Yap Loong Hin was the eldest son of Yap Ah Shak. Born in 1873 in Kuala Lumpur, Yap Loong Hin was the Head of Yap Clan, owner of tin mines in several Malay states, trustee and the president of many educational and social institutions in Selangor. Yap Loong Hin had five wives, three sons, three daughters and 11 grandchildren. He died in 1937 and was buried at the Birch Road Chinese Cemetery. 

Yap Kwan Seng
Kapitan Yap Kwan Seng was the fifth Chinese Kapitan of Kuala Lumpur and also marked as the last one upon his death. Famously known as the last Chinese Kapitan of Kuala Lumpur, Yap Kwan Seng was also famed for his philanthropic contributions in economics, educations, social and health welfare in British Malaya.Yap Kwan Seng of Hakka origin was originated from Liangpoi Village, Chixi Township, Taishan County, Zhuhai Prefecture, Guangdong Province in China, where he was born there in 1846. He was the eldest son of Yap Hoin Yin.

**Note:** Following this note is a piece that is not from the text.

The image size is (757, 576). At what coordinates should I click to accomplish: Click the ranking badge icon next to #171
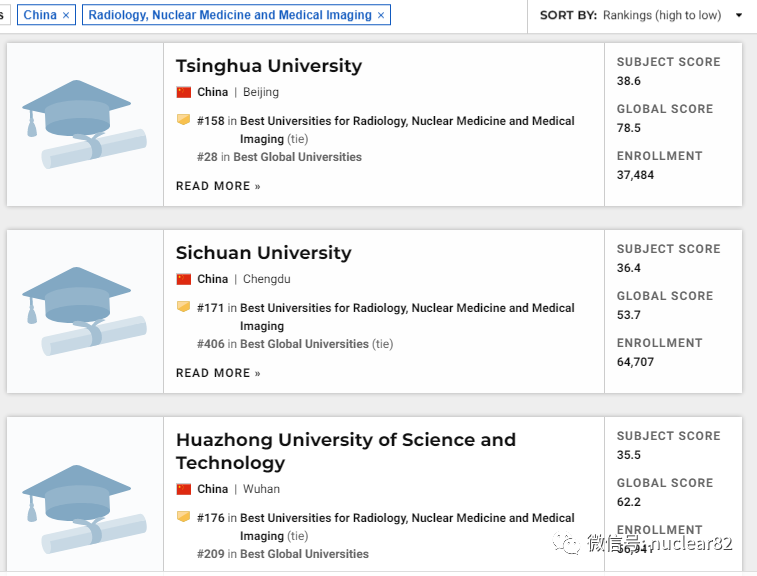coord(183,307)
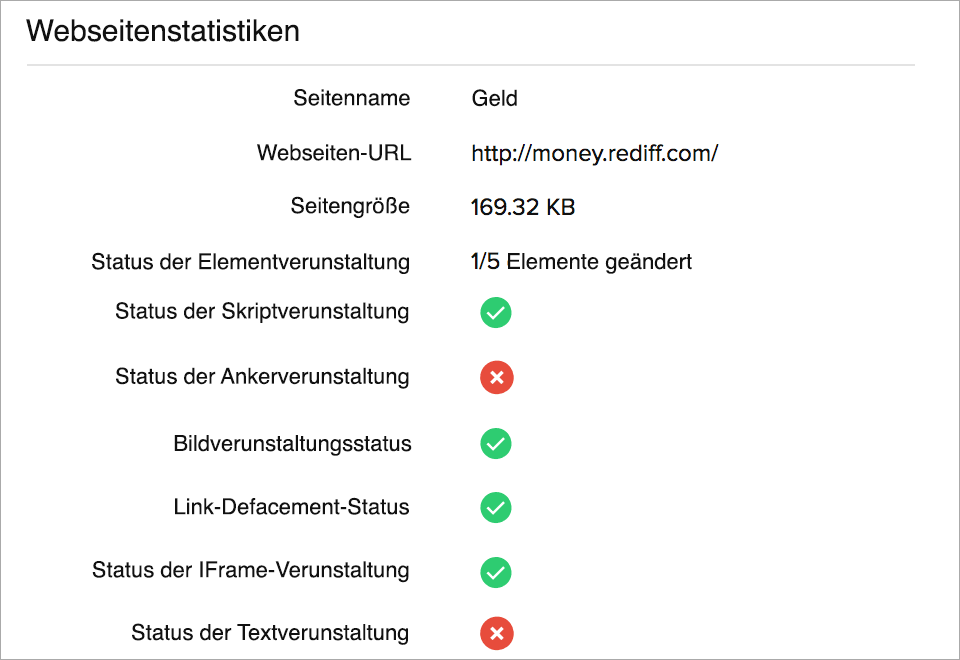
Task: Click the page size value 169.32 KB
Action: (x=522, y=208)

Yap Kwan Seng first arrived in Malaya at the age of 16 years. He first arrived at Malacca to visit a friend and learning the great success in managing tin mining in Malaya. The curious young Yap Kwan Seng, was then decided to remain in the country after spending some time in assisting Kapitan Yap Ah Shak.Yap Kwan Seng later commenced tin mining own his own account and was successfully in securing from the government in monopolizing the State Selangor Farms (Opium & Liquor). In 1888, on the death of Kapitan Yap Ah Shak, subsequently, Yap Kwan Seng was elected to replace the Kapitan office. He was given a seat on the Selangor State Council and Kuala Lumpur Sanitary Board. Yap Kwan Seng died at his residence at Kuala Lumpur in 1901, leaving a family of fifteen sons and ten daughters, and estates valued at several million dollars. His estates were left in trust to Messrs. Teh Seow Teng, Tong Tung and Yap Tai Kee (his eldest son). Yap Tai Kee died shortly after his father and his position was taken by the second son, Yap Tai Cheong.

Chin Seng Yam
Kapitan Chin Seng Yam (陈亚炎) or commonly known as Chin Ah Yam (of Ho Hup Seah) was a famous Chinese Kapitan of Perak. He was a powerful leader of a notorious triad of Ghee Hin during the early 1850s. His main opponent was Kapitan Chung Keng Quee of Hai San triad. Chin Ah Yam of Dapu Hakka origin, was given a seat in the first Perak State Council and earned the title Kapitan following with his appointment. Chin Ah Yam was originally a Hakka chief in Larut District of Perak, where he represented the Ghee Hin tribe based in Penang. Chin Ah Yam of Ghee Hin and Chung Keng Quee of Hai San were a long time enemies, they fought for power and control of tin mining rights in Perak. However, their little quarrels had never thought that it could lead to a great turbulence to the State's economy by waging a series of twelve years wars. In the late 1880s, the importance of Ghee Hin in Larut had ceased, with the control of tin mines was transited to the Hai San. Following with the British Colonial intervention in Perak for peace keeping, in January 1874, the infamous Pangkor Treaty was signed among the two leaders of the triads and the Malay rulers and chiefs and marked the end of the Chinese wars. Where Chin Ah Yam, signed a separate Chinese Engagement at Pangkor, undertaking to cease the wars between the two triads, resulted Chin and his triads were immunized from the obligation to pay the claim for causing chaos in the State, thus gaining more popularity from his triad members. Before, Chin Ah Yam died in 1899, it was said that he had visited England. The Chin family later spelled their surname as Chan. Chin Ah Yam's children were Chin Guang De, Chin Guang Yuan, Chin Yu Lin, Chin Yuet Ming, Chin Yuet Qing and Chin Ng Zi.

Chung Keng Quee
Kapitan Chung Keng Quee or commonly known as Chung Ah Kwi was one of the early Chinese Kapitans in Perak. He was the chief of the Hakka miners in Larut District and the headman of Hai San triad society.